Standard Tracks
In 2021, Data for Policy established six non-domain specific and overarching areas of interest for the conference and journal. The areas are interrelated and do not indicate siloed activity. They are rather an articulation of the breadth and depth of the vision and mission for improved data-driven decisions and policymaking, which is the ethos of the Data for Policy community. The six areas are the basis for the conference’s standard tracks, as follows:
Standard Track (Area) 1: Data-driven Transformations in Policy and Governance – this area focuses on the high-level vision for philosophy, ideation, formulation and implementation of new approaches leading to paradigm shifts, innovation and efficiency gains in collective decision making processes. Topics may include:
- Data-driven innovation in public, private and voluntary sector governance and policy-making at all levels (international; national and local): applications for real-time management, future planning, and rethinking/reframing governance and policy-making in the digital era;
- Data and evidence-based policy-making;
- Government-private sector-citizen interactions: data and digital power dynamics, asymmetry of information; democracy, public opinion and deliberation; citizen services;
- Interactions between human, institutional and algorithmic decision-making processes, psychology and behaviour of decision-making;
- Global policy-making: global existential debates on utilizing data-driven innovation with impact beyond individual institutions and states;
- Socio-technical and cyber-physical systems, and their policy and governance implications.
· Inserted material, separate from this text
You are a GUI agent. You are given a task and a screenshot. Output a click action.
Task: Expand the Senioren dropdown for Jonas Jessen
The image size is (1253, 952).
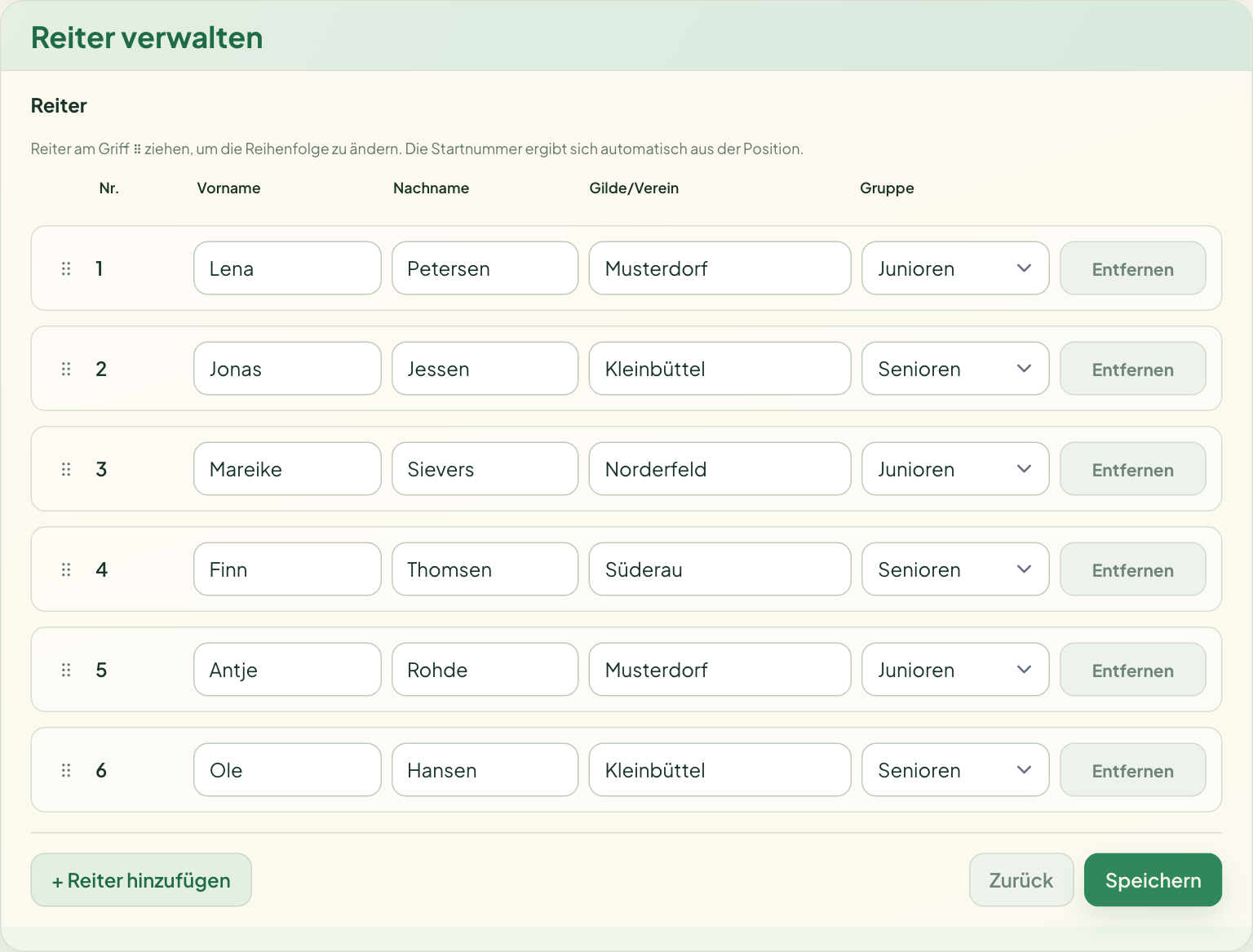point(955,369)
The next three areas focus more specifically on the current methodologies, strategies and concerns that shape data-driven transformations in governance and policy.
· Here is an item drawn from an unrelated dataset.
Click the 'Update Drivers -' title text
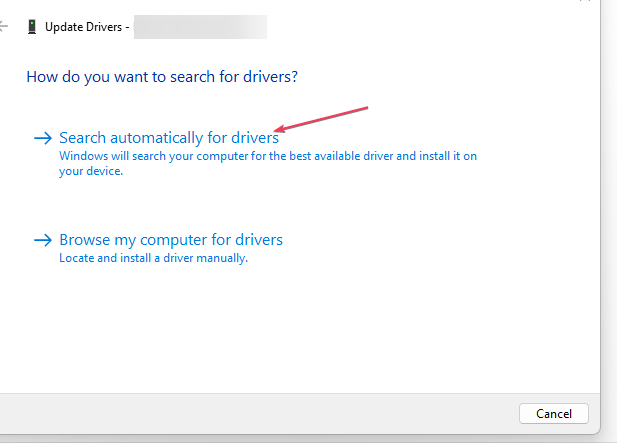This screenshot has height=443, width=617. click(x=87, y=27)
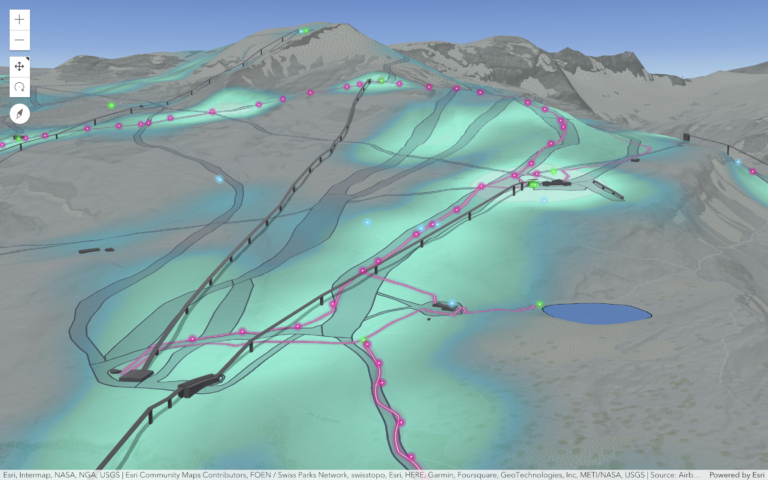Click the lowest pink trail marker
This screenshot has width=768, height=480.
[410, 457]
Standard Track (Area) 2: Data Technologies and Analytics for Policy and Governance – this area is concerned with data in its variety of forms and sources, and infrastructure and methods for its utilisation in policy and governance:
- Data sources: Personal and proprietary data, administrative data and official statistics, open and public data, organic vs designed data, sensory and mobile data, digital footprints, crowdsourced data, and other relevant data;
- Technologies: Artificial Intelligence, Blockchain, Internet of Things, Platform Technologies, Digital Twins, Visualisation and User Interaction Technologies, data and analytics infrastructures, cloud and mobile technologies;
- Methodologies and Analytics: Mathematical and Statistical models, Computational Statistics, Machine Learning, Edge Analytics, Federated Learning, theory and data-driven knowledge generation, multiple disciplinary methodologies, real-time and historical data processing, geospatial analysis, simulation, gaps in theory and practice.
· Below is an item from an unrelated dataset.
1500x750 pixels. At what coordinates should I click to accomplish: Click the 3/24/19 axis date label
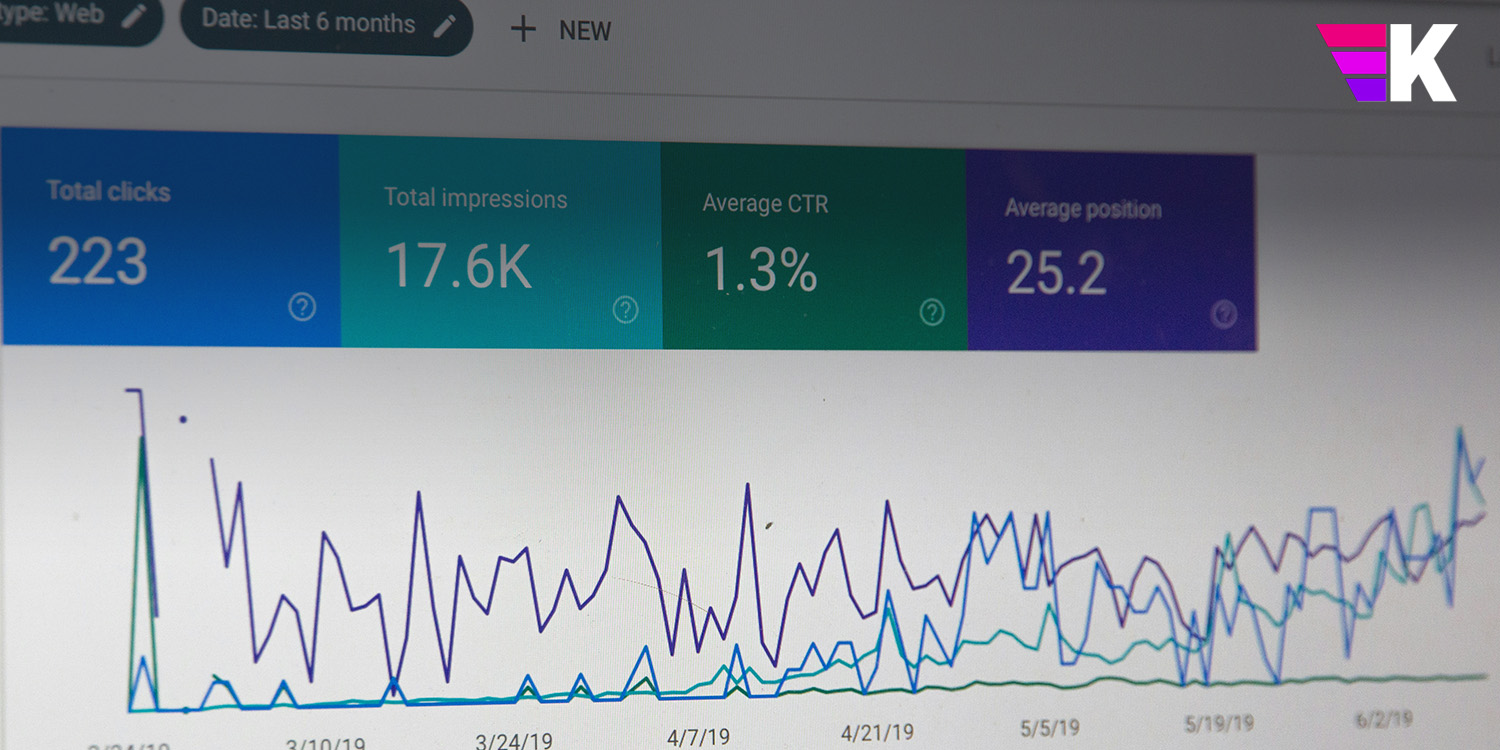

Standard Track (Area) 3: Policy Frameworks, Governance and Management of Data-driven Innovations – this area focusses on governance practices and management issues involved in implementation of data-driven solutions:
- Data and algorithm design principles and accountability
- Local, national and international governance models and frameworks for data and associated technologies;
- Data and algorithms in the law;
- General Data Protection Regulation (GDPR) and other regulatory frameworks;
- Data intermediaries, trusts and collaboratives;
- Meta-data, interoperability and standards;
- Data ownership, provenance, sharing, supply chains, linkage, curation and expiration;
- Data sovereignty and data spaces.
Standard Track (Area) 4: Ethics, Equity and Trust in Policy Data Interactions – this area examines the issues which must be considered in technology design and assessment:
- Digital Ethics: Data, algorithms, models and dynamic interactions between them;
- Digital trust, and human-data-machine interactions in policy context;
- Responsible technology design and assessment;
- Privacy and data sharing;
- Digital identification, personhood, and services;
- Uncertainties, bias, and imperfections in data and data-driven systems;
- Algorithmic behaviour: equity and fairness, transparency and explainability, accountability, and interpretability;
- Human-machine collaboration in strategic decision making and algorithm agency;
- Human control, rights, democratic values, and self-determination.
Beyond the above sector-agnostic classification of the research landscape, we establish the following two areas of primary interest in this space.
Standard Track (Area) 5: Algorithmic Governance
- Data-driven insights in governance decision making, black-box processing;
- Algorithm agency along with human and institutional decision-making processes;
- Government automation: citizen service delivery, supporting civil servants, managing national public records and physical infrastructure, statutes and compliance, and public policy development;
- Algorithmic ‘good’ governance: participation, consensus orientation, accountability, transparency, responsiveness, effectiveness and efficiency, equity and inclusiveness, and the rule of law.
Standard Track (Area) 6: Data to Tackle Global Issues and Dynamic Societal Threats
- Human existence and the planet;
- International collaboration for global risk management and disaster recovery;
- Global health, emergency response, Covid-19 and pandemics;
- Sustainable development, climate change and the environment;
- Humanitarian data science, international migration, gender-based issues and racial justice;
- International competition and cultures of digital transformation.